Почти все фигуры «Гибели мира» полусимволические.
Есть и светлая дева. Есть и подобие сатаны.
На сатану — два исполнителя.
Один знает испанский и французский языки.
Другой — только английский.
Светлых дев — три.
По одной на каждый язык.
Еще один участник той же сцены знает французский и английский.
А для испанского варианта имеется еще второй актер.
Вот и представьте себе три съемки подряд, на трех языках, с полупеременным составом, да в бесчисленных дублях!
Мне кажется, что Ганс даже рад моему приезду.
Так охотно вырывается он из этого вавилонского столпотворения языков и вариантов, смеси наречий и говоров.
Он необычайно отзывчив и в маленькой комнатке, отгороженной где-то в глубине ателье, делает подробные пометки для разговора с министрами.
Он ничего, конечно, обещать не может. Но попутно подробно рассказывает о собственной роли в своем фильме.

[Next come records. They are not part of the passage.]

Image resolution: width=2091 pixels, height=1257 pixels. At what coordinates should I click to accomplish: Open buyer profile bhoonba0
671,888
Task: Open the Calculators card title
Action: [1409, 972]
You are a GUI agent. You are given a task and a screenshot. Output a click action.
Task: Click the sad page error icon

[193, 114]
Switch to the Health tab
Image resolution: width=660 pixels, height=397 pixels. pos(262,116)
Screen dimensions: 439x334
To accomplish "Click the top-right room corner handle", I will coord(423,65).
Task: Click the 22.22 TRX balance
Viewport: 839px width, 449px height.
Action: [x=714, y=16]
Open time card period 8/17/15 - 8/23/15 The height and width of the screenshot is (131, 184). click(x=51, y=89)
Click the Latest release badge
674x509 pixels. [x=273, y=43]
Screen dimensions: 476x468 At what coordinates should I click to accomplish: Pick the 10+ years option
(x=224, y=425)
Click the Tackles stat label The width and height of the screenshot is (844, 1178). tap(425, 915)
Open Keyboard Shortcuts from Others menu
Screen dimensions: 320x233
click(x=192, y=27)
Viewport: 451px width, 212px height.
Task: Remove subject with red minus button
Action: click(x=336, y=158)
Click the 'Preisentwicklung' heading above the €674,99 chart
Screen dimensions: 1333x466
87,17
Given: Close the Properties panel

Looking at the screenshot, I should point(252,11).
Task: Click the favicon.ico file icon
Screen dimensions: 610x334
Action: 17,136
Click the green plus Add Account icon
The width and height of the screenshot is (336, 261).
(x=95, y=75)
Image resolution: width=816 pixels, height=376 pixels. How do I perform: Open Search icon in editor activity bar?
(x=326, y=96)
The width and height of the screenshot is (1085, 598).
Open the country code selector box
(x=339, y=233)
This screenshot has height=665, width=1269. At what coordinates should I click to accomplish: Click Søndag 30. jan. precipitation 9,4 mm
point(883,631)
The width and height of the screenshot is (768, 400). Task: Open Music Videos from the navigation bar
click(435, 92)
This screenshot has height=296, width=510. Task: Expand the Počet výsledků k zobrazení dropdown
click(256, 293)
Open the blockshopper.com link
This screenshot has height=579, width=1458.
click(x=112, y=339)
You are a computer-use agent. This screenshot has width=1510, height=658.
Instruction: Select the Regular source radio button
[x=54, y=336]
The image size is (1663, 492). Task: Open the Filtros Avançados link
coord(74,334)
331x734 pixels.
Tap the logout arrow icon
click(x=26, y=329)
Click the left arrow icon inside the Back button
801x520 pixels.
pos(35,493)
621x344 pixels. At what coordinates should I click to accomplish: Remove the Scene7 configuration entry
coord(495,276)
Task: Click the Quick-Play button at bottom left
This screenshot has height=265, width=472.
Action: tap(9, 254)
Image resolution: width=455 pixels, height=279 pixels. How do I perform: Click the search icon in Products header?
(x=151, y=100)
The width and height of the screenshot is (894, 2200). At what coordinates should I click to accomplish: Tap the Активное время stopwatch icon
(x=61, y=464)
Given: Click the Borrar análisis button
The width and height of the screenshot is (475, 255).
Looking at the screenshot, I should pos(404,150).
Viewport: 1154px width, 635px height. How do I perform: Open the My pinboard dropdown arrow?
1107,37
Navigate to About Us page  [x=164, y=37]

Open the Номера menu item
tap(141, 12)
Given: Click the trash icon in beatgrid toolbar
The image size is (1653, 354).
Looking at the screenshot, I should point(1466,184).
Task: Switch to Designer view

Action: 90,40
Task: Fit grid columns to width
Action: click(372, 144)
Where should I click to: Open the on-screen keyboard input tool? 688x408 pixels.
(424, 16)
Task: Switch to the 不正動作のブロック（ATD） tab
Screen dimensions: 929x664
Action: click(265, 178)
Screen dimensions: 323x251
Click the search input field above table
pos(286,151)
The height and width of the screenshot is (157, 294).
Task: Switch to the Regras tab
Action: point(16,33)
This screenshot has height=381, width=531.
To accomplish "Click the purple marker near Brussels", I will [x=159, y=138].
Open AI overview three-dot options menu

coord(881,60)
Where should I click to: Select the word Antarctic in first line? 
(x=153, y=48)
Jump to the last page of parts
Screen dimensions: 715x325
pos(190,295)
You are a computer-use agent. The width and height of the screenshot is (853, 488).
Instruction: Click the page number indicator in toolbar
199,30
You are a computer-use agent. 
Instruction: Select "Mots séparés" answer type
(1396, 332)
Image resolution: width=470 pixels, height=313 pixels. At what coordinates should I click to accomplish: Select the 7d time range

Он сам играет в прологе. В «Наполеоне» он играл Сен-Жюста.
Здесь он изображает плотника, играющего роль Христа в мистериальном спектакле типа зрелищ в Обераммергау[310].
… В Обераммергау я не был, но видел аналогичный спектакль в Вашингтоне в исполнении какой-то, кажется тоже австрийской, бродячей труппы из полупрофессионалов.
Я уже не помню, были ли библейские бороды приклеены или так же отращены, как в пресловутой деревне, так еще недавно игравшей страсти Христовы.
Наиболее любопытным для меня моментом было снятие со креста.
Чрезвычайно умелым использованием системы длинных полотенец, пропускаемых под мышки, очень ловко спускали с креста тело актера, игравшего роль распятого.
Ту же роль у себя в картине играет Ганс.
По ходу действия и его распинают.
И Ганс меня уверял, что он до такой степени проникся экстазом, что стал вещать на древнееврейском языке.
Возможно ли это?
«C’est а prendre ou а laisser»[311], — как говорят французы.
Может быть, в режиссерской игре это и возможно.
Но, конечно, ни один уважающий себя актер никогда не станет так себя расходовать.
Вспоминали же мы совсем недавно, как в Алма-Ате у меня пробовался Пудовкин на роль Пимена[312] в «Иване Грозном».
Он так проникся ощущением восьмидесятитрехлетней старости, что, сам цветущего здоровья, внезапно «свернулся с катушек» перед съемочной камерой от… сердечного припадка.
Во всяком случае, фотопортрет Ганса в терновом венце, кудрях и бороде, с каплями крови, сползающими по щекам, и трогательной надписью в уголке я храню как добрую память об очень милом человеке.
Картина лавров ему не принесла — одни тернии.
И я вспоминаю первую встречу с ним за несколько месяцев до этого.
Меня поразила обстановка.
Ложноготическая и поддельно готическая.
Неудобные стулья с прямыми спинками.
И почему-то в полкомнаты — гипсовая копия с неаполитанского Андрогина[313] в натуральную величину.
Впрочем, по-своему так же странно жил в Париже и Альберто Кавальканти.
С той лишь разницей, что здесь в квартиру были декоративно встроены бутафорские арочки, не готические, а раннеренессансные, кремовые по цвету и шероховатые по фактуре. Между арочками были темные бархатные занавески. За занавесками — голубой фон. А скрытый свет чуть ли не разных оттенков играл на столбах и в простенках.
Около Ганса на одном из ложноготических кресел сидел с видом алчной химеры его финансовый директор — из белых эмигрантов, кажется, господин Иванов. И по жадному взгляду, обращенному на меня, было видно, что его когтистая лапа старалась нащупать, как бы переменить антрепризу.
Ганс был, кажется, в третьей фазе перерасходов и поисков новых капиталовложений.
Это было незадолго до того, как окольными путями, через третьи руки какого-то французского ювелира с Рю де ла Пе ко мне подсылал сватов… Шаляпин.
Шаляпин, вздумавший сниматься Дон Кихотом и очень боявшийся первого опыта в «говорящем» кино.
Я сильно подозреваю в этом деле организующую волю господина Иванова, хотя мотивом было то, что Шаляпин трусит и хотел бы начать все же со «своими».
«Свойство» после двадцатого года, когда он покинул пределы нашей общей родины, конечно, более чем относительное.
Предложение осталось висеть в воздухе.
А много лет спустя я увидел «Дон Кихота» Пабста на экране и, грех сказать… досидеть не смог.
Я помнил Шаляпина по единственному разу, когда я его видел с балкона Мариинского театра студентом в «Борисе Годунове».
В незабываемом последнем выбеге «Чур, дитя» или в сцене с видением призрака, когда он судорожным жестом левой руки сдирал со стола покрывало.